ACO Tour Two: The Hilliard Ensemble
Australian Chamber Orchestra (ACO) present Tour Two: The Hilliard Ensemble at the Concert Hall, Sydney Opera House.
The Australian Chamber Orchestra in the chimerical secular cathedral of the Concert Hall presented The Hilliard Ensemble in an astute and educative curation of music.
The religious origins of some of the repertoire of the internationally esteemed guests, Sheryngham’s “Ah, Gentle Jesu” (Ca. 1500) were highlighted alongside especially commissioned work by Hilliard from a Russian composer, Alexander Raskatov, “Obikhod” (2002 -2003), referencing the traditional liturgical chant books of the Russian Orthodox Church for string orchestra and voices (with a struck bell effect) finishing, without a break, a soulfully beautiful rendition of another commissioned work, sung Capella, from the Estonian, Arvo Part, “Most Holy Mother of God” (2003).

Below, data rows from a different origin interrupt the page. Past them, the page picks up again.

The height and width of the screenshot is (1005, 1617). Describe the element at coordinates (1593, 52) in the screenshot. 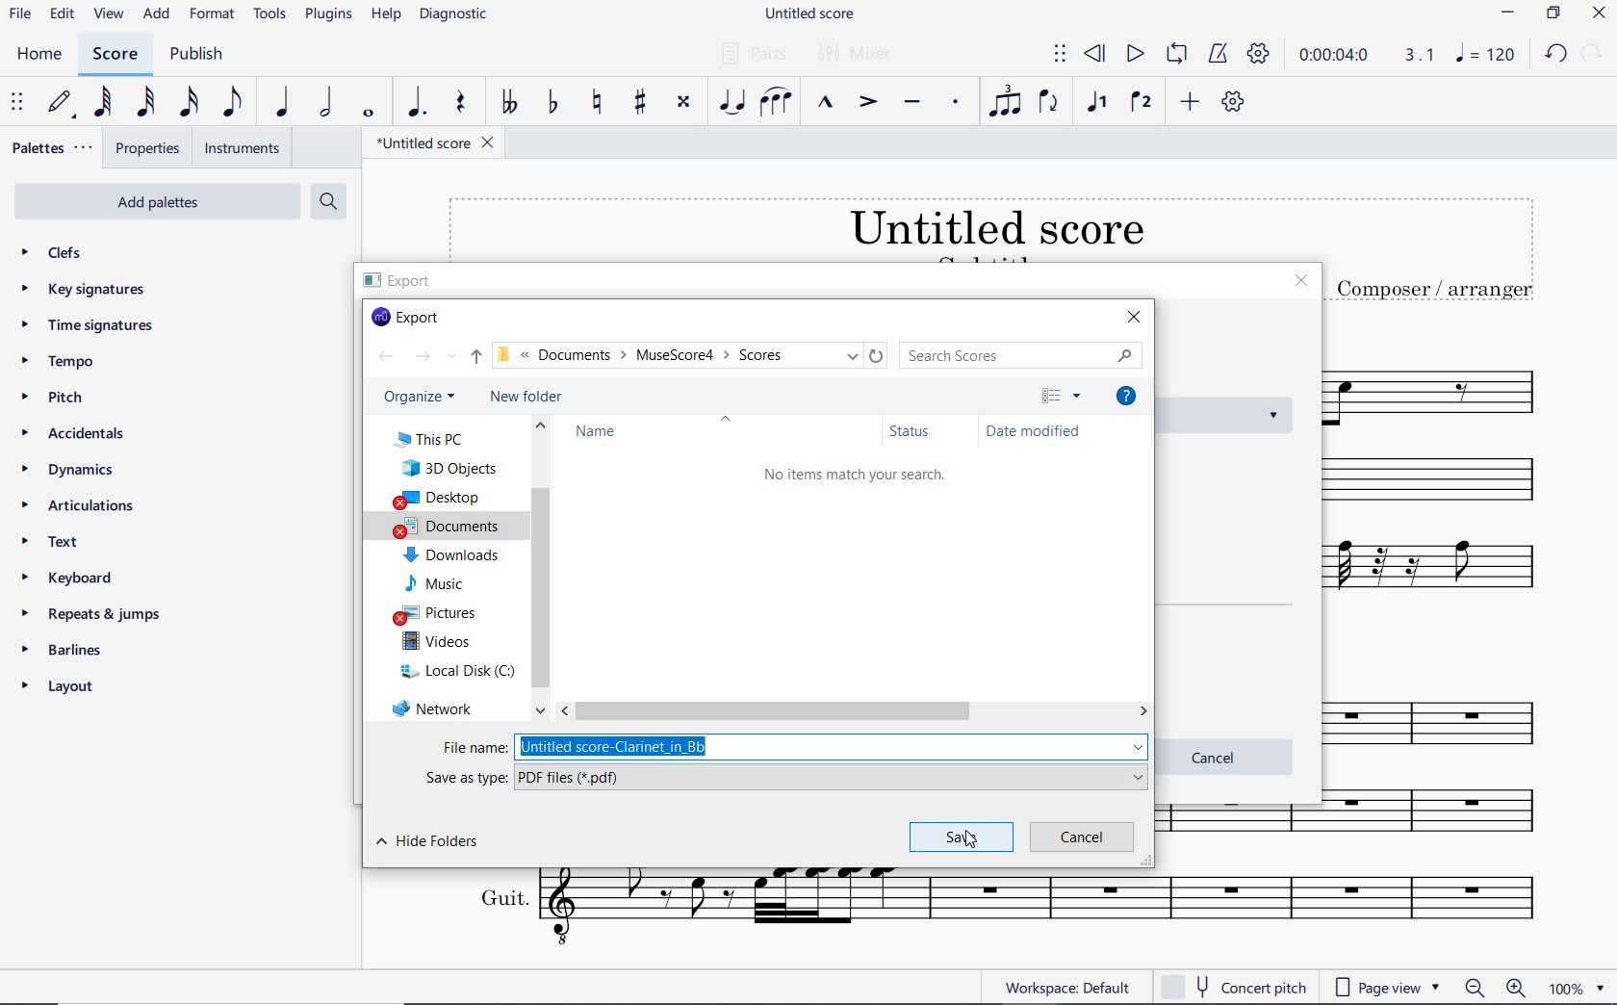

I see `REDO` at that location.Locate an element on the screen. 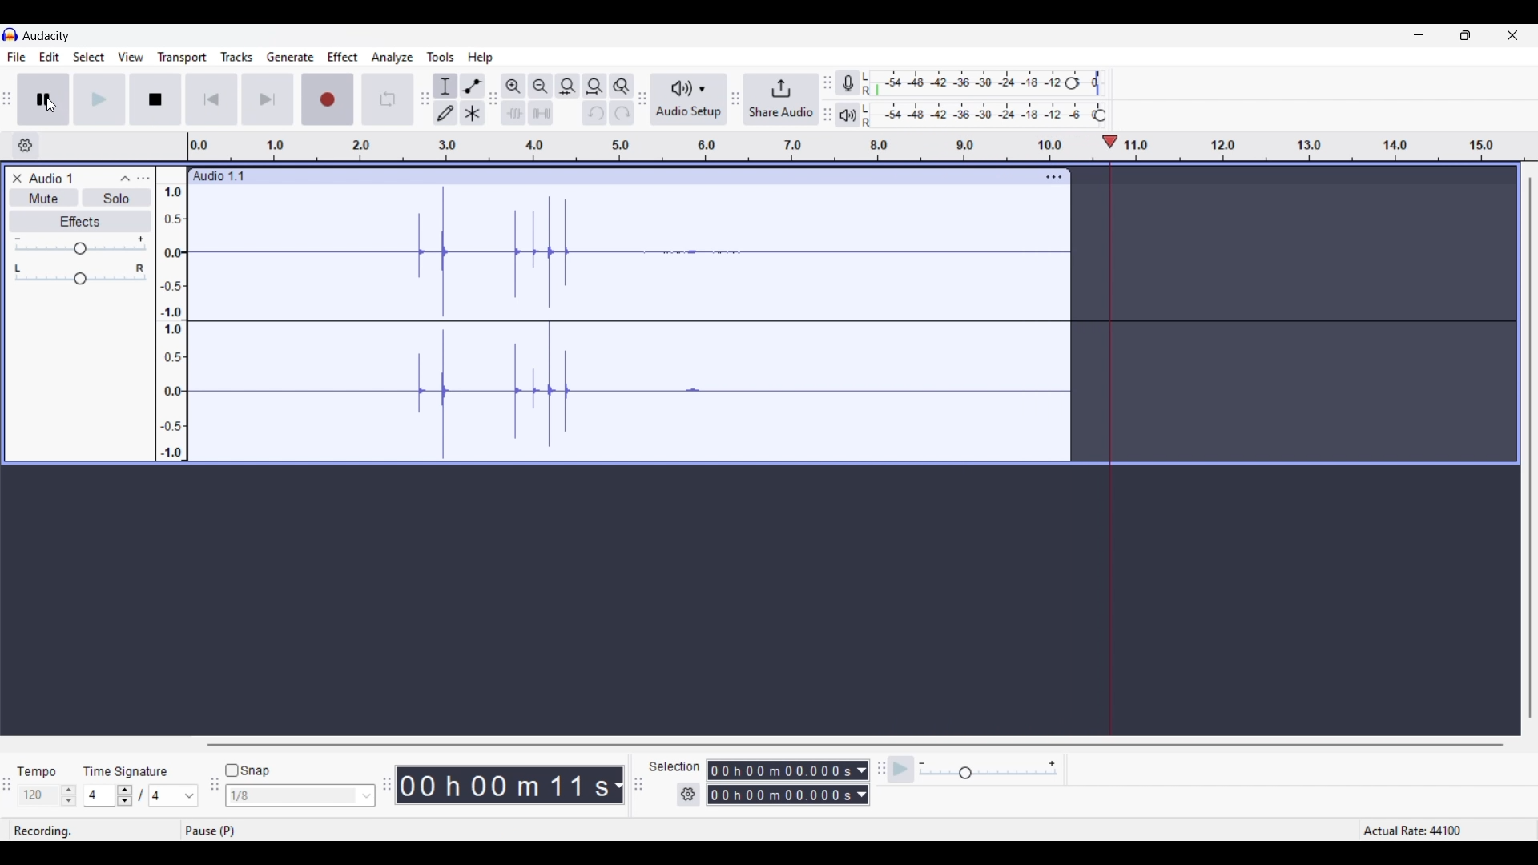  Change Pan is located at coordinates (81, 280).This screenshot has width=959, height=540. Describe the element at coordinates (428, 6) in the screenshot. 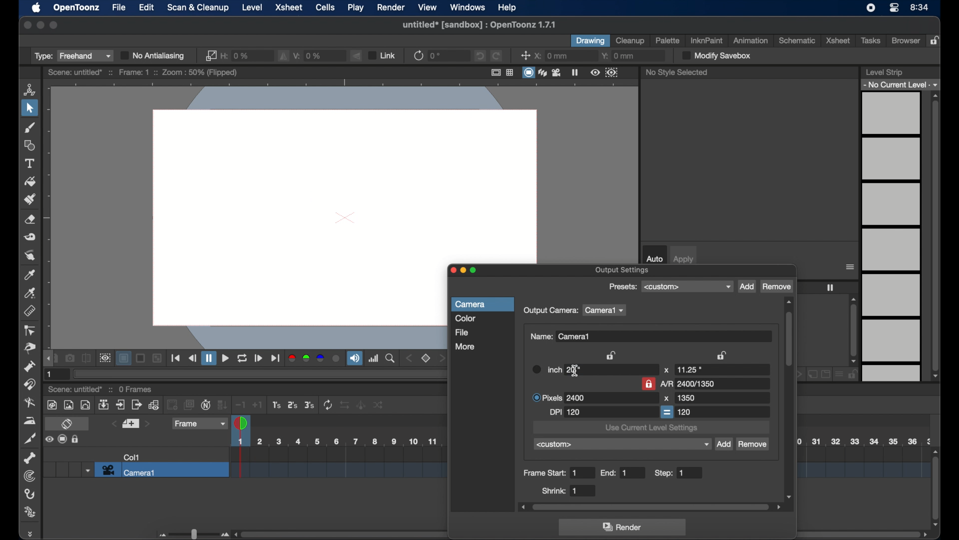

I see `view` at that location. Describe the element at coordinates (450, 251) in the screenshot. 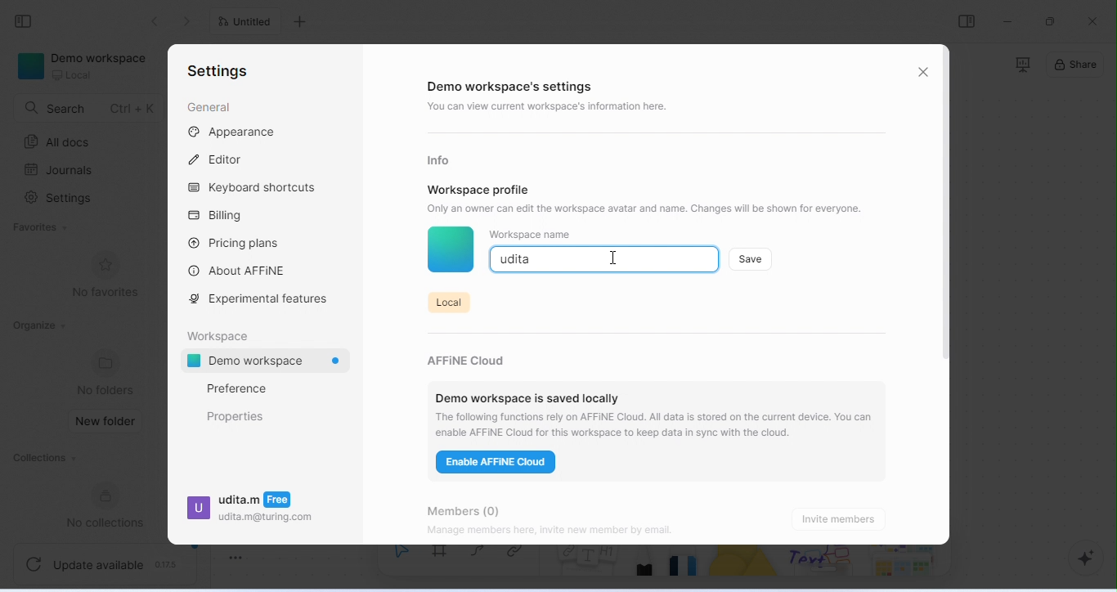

The former consists of five parts and is performed in the old Slovenian language. It is a kind of ‘chamber requiem’ of 24 minutes duration, taken from texts of the Orthodox requiem mass. The Arvo Part is of great transfixing beauty. In the program notes Alex Ross, an American music critic, says Part “… has put his finger on something that is almost impossible to put into words – something to do with the power of music to obliterate the rigidities of space and time. One after the other, his chords silence the noise of the self, binding the mind to an eternal present.” Based on this performance, true.
In the second half of the program the Gregorian chant and French Medieval settings of “Veni, Creator Spiritus” were interleaved with the Ross Edwards 1993 composition of the same title. Mr Edwards was present and the work was gentle and mesmeric in its religious utterings. The juxtaposition of the Hilliard Ensemble singing the verses of the chant and the two simple movements of the newer work were a great success.
To open the concert Elgar’s “Serenade for strings in E minor, Op.20” (1892) gently prepared us for the ‘holiness’ of the music that was to follow. The concert concluded with “Variations on a Theme by Tchaikovsky, OP. 35a” (1894) by Anton Arensky, a Russian composer rarely heard. The work was in response to the suicide of Tchaikovsky and had a gently but deeply affecting aura of meditation.
This carefully curated concert,highlighting the gifts of the Hilliard Ensemble, was a return to musical pleasures that one can treasure , especially. The ACO back to form after the disappointment of the First Tour of the Company this year. Great and secure, again in anticipation.